Cyclic voltammetric studies of some bis(phenanthrolines)copper(II) complexes

Abstract

The electrochemical properties of some bis(phenanthrolines)copper(II) complexes, [Cu(NN) 2 ](ClO 4 ) 2 (NN denotes 1,10-phenanthroline (phen); 4,7-diphenyl-1,10-phenanthroline (bathophen); 2,9-dimethyl-1,10-phenanthroline (dmp) and 2,9-diphenyl-1,10-phenanthroline (dpp) have been studied by cyclic voltammetry at a platinum working electrode in dimethyl sulfoxide (DMSO) and dimethyl formamide (DMF) containing 0.1 M tetrabutyl ammonium perchlorate (TBAP) as the supporting electrolyte.

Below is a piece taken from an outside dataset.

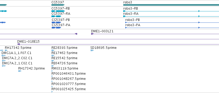Click the RE28393.5prime EST glyph
Image resolution: width=219 pixels, height=93 pixels.
(x=53, y=50)
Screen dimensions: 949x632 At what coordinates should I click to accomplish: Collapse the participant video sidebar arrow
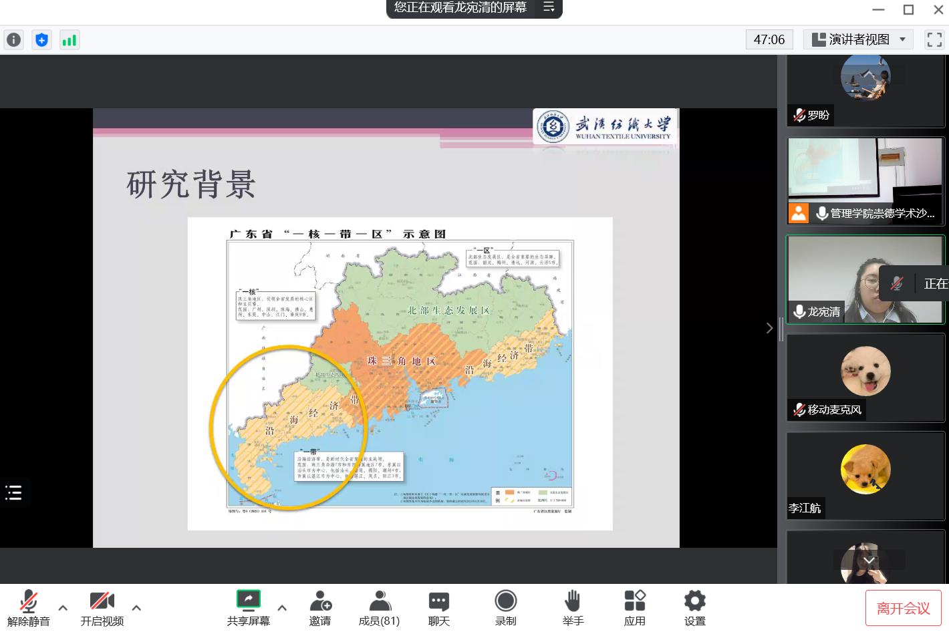coord(769,327)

All these complexes display a quasireversible Cu 2+/+ redox couple. Both the electron-donating methyl groups and electron-withdrawing phenyl groups at the 2,9-positions of the phen ligand elevate the Cu 2+/+ redox potentials of the [Cu(dmp) 2 ](ClO 4 ) 2 and [Cu(dpp) 2 ](ClO 4 ) 2 complexes. The redox potentials of [Cu(dmp) 2 ] 2+ are nearly 50 mV more positive than that of [Cu(dpp) 2 )] 2+ in a given solvent. It is found that the Cu 2+/+ reduction potential (E pc ) as well as formal potential (E 0' ) for a given complex all shifted to more positive values in DMF as compared to that in DMSO.